● **PROBLEM DETAILS**
Quote the data verbatim, starting at the line that contains "This screenshot has width=419, height=219." and ending with the last line of the data.

● **EXERCISE MATERIALS**
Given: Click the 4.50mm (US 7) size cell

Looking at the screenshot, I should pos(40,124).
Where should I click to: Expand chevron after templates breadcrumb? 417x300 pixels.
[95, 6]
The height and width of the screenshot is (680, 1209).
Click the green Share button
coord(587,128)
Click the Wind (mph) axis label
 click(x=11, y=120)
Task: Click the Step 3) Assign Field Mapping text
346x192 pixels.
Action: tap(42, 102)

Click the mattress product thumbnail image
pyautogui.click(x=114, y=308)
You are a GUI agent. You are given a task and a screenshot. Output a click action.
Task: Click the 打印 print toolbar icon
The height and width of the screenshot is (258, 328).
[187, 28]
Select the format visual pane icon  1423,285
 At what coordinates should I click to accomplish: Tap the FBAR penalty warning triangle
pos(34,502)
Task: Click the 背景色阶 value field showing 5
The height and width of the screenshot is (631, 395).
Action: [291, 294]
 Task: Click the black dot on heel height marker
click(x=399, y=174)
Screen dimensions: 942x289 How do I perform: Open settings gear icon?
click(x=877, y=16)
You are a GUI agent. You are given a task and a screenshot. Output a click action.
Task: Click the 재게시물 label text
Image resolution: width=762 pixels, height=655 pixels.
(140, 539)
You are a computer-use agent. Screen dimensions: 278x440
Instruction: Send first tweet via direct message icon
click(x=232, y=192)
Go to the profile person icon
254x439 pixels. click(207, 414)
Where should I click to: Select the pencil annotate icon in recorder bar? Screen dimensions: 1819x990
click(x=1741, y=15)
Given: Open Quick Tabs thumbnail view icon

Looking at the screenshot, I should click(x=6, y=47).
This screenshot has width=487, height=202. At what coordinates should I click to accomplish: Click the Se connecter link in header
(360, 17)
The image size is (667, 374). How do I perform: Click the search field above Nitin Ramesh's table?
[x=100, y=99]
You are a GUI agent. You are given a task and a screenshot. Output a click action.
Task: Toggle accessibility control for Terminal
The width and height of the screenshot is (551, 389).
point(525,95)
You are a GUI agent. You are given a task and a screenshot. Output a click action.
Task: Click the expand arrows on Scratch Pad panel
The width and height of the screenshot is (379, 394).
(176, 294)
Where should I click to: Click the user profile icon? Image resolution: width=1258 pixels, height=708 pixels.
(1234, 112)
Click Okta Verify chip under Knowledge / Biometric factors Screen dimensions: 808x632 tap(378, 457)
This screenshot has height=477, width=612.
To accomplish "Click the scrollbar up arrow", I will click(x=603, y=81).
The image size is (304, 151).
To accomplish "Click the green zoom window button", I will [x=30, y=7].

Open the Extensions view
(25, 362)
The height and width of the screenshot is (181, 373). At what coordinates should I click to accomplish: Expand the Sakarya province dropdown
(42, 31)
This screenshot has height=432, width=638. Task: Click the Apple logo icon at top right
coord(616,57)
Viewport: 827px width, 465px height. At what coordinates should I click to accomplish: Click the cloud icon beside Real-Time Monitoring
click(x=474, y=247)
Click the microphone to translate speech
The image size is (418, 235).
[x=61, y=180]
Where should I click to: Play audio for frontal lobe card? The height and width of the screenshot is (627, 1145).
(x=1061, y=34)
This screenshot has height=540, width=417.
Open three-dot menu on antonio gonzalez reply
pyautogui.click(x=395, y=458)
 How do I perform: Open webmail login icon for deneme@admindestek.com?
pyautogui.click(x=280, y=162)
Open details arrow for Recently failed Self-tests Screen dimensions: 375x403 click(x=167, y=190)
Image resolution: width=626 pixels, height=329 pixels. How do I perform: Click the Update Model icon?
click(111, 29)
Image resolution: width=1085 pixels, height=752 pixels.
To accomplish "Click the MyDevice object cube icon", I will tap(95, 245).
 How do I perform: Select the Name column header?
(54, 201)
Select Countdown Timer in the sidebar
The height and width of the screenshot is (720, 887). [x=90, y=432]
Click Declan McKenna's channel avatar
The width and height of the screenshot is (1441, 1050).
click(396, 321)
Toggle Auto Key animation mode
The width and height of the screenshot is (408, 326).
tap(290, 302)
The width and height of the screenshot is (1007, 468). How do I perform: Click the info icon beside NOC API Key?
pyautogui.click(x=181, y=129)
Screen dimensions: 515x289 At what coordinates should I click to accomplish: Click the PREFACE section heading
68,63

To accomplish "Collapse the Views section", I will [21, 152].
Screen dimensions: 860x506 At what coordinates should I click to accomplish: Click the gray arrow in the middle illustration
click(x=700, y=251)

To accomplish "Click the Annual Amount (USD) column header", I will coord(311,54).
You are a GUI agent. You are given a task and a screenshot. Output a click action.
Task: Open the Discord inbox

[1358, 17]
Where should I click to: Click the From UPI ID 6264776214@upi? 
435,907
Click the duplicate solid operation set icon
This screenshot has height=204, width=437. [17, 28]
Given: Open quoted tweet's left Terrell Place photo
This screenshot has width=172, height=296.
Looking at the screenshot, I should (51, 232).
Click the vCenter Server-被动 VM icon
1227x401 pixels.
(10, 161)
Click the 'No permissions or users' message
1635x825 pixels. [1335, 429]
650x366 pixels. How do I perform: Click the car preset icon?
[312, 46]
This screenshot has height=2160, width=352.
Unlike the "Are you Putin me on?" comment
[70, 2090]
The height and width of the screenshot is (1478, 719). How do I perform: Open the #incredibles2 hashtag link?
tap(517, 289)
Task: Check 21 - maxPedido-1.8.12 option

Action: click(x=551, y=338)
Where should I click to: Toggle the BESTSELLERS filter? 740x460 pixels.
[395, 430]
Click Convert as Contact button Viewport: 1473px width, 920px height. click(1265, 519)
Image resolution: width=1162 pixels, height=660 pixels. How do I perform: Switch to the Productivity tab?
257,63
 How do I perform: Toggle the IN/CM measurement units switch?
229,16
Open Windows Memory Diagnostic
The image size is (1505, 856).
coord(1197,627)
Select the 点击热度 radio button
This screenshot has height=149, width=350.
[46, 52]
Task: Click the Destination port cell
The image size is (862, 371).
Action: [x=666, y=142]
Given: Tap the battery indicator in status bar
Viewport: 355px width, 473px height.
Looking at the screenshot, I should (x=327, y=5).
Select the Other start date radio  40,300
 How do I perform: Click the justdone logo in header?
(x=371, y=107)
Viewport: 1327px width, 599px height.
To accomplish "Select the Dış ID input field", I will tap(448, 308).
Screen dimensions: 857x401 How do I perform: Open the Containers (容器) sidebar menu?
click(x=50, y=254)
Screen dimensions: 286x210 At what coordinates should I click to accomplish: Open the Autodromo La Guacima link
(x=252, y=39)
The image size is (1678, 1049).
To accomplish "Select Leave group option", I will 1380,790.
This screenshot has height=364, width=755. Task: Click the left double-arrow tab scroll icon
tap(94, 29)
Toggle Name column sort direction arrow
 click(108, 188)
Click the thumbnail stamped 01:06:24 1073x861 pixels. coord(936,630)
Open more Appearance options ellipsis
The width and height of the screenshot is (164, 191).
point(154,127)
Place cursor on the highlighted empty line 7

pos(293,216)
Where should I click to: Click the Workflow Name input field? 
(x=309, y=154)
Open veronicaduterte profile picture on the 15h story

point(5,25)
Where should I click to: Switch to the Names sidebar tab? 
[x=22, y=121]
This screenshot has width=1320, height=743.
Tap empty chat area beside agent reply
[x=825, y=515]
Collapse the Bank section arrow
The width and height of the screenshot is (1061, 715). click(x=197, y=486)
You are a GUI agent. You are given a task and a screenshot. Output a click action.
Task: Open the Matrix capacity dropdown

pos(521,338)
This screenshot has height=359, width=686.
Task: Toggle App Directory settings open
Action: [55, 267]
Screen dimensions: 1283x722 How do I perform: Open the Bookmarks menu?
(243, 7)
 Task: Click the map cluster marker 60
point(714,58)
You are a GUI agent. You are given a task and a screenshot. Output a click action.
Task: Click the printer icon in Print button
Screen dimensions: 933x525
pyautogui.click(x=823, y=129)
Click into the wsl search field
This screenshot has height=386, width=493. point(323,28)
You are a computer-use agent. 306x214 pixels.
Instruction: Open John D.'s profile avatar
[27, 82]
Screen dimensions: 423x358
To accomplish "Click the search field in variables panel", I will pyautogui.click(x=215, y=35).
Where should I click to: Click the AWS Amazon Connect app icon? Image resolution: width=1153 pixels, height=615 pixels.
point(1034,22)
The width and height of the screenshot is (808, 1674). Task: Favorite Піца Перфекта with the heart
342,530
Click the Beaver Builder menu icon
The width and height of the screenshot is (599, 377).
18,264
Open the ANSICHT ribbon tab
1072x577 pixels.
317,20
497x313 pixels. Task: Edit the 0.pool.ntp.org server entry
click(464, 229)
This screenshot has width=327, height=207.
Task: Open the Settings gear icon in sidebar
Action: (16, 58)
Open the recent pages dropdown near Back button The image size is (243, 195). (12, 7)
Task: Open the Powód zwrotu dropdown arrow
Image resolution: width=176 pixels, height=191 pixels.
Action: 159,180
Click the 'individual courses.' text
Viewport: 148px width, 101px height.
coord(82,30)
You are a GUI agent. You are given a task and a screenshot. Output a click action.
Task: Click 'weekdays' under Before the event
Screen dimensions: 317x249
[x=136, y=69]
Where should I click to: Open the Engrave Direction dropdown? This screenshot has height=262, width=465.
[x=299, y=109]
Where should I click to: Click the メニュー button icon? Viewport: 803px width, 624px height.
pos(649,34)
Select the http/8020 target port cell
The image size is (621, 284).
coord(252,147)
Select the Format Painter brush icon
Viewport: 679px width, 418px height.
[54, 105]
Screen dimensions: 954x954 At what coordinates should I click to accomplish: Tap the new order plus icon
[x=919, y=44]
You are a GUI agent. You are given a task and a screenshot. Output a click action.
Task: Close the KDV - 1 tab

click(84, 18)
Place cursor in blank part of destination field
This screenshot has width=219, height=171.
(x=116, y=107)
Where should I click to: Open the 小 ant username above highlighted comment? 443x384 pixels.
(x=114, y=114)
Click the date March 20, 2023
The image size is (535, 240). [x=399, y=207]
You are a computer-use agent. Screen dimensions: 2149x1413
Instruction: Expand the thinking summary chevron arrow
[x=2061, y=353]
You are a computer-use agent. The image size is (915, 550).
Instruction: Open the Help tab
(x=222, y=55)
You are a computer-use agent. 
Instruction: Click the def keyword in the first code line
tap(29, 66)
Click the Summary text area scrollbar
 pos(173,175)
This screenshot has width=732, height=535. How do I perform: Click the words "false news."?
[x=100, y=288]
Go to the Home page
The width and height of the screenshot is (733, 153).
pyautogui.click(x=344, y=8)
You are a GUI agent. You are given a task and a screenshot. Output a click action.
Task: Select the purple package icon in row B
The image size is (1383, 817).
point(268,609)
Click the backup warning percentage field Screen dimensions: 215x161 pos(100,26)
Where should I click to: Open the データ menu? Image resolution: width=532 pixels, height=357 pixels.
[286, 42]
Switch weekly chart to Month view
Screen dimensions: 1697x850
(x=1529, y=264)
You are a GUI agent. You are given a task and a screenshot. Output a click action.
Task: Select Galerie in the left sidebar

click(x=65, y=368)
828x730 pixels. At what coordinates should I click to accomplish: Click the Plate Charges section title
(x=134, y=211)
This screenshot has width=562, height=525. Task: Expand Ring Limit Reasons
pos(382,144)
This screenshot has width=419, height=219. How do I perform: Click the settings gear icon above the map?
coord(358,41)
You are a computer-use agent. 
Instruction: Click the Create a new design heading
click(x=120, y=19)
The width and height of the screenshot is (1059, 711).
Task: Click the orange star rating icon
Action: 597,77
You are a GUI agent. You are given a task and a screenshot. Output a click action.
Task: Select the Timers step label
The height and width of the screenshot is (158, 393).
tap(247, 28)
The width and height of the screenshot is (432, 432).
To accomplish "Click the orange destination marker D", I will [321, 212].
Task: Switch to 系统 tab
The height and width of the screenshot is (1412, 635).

● **ANSWER TO THIS PROBLEM**
This screenshot has width=419, height=219. How do I perform: Click the settings gear icon above the map?
coord(358,41)
You are a computer-use agent. 
Instruction: Click the Create a new design heading
click(x=120, y=19)
The width and height of the screenshot is (1059, 711).
Task: Click the orange star rating icon
Action: 597,77
You are a GUI agent. You are given a task and a screenshot. Output a click action.
Task: Select the Timers step label
The height and width of the screenshot is (158, 393).
tap(247, 28)
The width and height of the screenshot is (432, 432).
To accomplish "Click the orange destination marker D", I will [321, 212].
Task: Switch to 系统 tab
The height and width of the screenshot is (1412, 635).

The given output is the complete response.